OPEC Plus wants to move forward with plans for a modest increase in oil releases

As analysts warned of an imminent oil supply crisis, OPEC and its allies, including Russia, decided on Thursday to stick to their previously agreed plan of modest monthly increases. The group, known as OPEC Plus, said it would increase oil production by 432,000 barrels per day in May, up slightly from the usual 400,000 barrels per day increase on technical grounds.

In a press release after what was likely a very brief meeting, OPEC Plus reiterated its thinking from a month earlier. The group said that the outlook was for “a balanced market” and that recent price volatility was “caused not by fundamentals but by ongoing geopolitical developments,” which appears to mean the war in Ukraine.

In contrast, many analysts are warning that with low oil tanks, sanctions over the war in Ukraine and some sort of buyers’ strike against Russian oil, a major supply crunch could develop, slowing global economic growth and fueling inflation.

The OPEC Plus announcement came just before the White House unveiled plans to release up to 180 million barrels of oil from emergency reserves in response to rising oil prices and in anticipation of potential demand spikes or supply dips. White House officials said they expected other countries to announce additional contributions at a meeting of the International Energy Agency on Friday.

After months of unsuccessfully urging OPEC Plus to increase oil production to calm troubled markets, Washington appears to have decided to take charge.

“We know consumers need relief now, and that’s why the President acted,” said a senior administration official.

Saudi Arabia’s oil minister, Prince Abdulaziz bin Salman, likes to refer to OPEC as a sort of oil central bank that smoothes market fluctuations by adding and subtracting supplies, although analysts dispute how effectively it has played that role. However, in the current circumstances, OPEC Plus may not be able to act as Russia, while not a member of OPEC, has been an integral part and co-chair of the larger group since its inception in 2016.

Alexander Novak, Russia’s deputy prime minister, reportedly took part in Thursday’s conference call. A decision to increase oil production could have been viewed as Western support for Ukraine and detrimental to Moscow’s interests.

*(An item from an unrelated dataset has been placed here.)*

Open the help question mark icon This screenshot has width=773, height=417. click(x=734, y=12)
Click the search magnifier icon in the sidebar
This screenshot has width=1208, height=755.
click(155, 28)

OPEC, of ​​which Saudi Arabia is the de facto leader, appears to be trying to ignore the problem caused by Russia’s presence in the group. For example, OPEC’s latest oil market report, released in mid-March, projected that Russia’s oil production would be 11.8 million barrels per day in 2022, an increase of nearly 1 million barrels per day from 2021 levels.

Not reducing these estimates because of the war and sanctions “partly reflects political sensitivity to downgrade projections for Russia,” analysts at research firm Energy Aspects wrote.

Other analysts, including the International Energy Agency in Paris, are forecasting a significant drop in the order of 3 million barrels a day as sanctions take hold and companies like Shell and France’s TotalEnergies stop buying Russian oil. In particular, the supply of diesel fuel, which Russia exports in large quantities to Europe, is a source of concern.

And OPEC Plus doesn’t have much more oil to contribute to the world market. The group is already about 1.3 million barrels per day below its targets and is not expected to add anywhere near 432,000 barrels per day in May. Russia, for example, along with Saudi Arabia, is set to increase by more than 100,000 barrels per day to 10.5 million barrels per day; Because of the sanctions, it is very unlikely that Moscow will be able to increase production.

Analysts say only Saudi Arabia and the United Arab Emirates are capable of adding significant amounts of additional oil. Those manufacturers may hold back until it becomes clearer how much Russian production will be lost. Market observers also have doubts about how much oil they could quickly add.

News that the Biden administration would release 1 million barrels per day from US strategic reserves starting in May, comparable to about 1 percent of global production, could also encourage these countries to save their extra volume for a more opportune moment.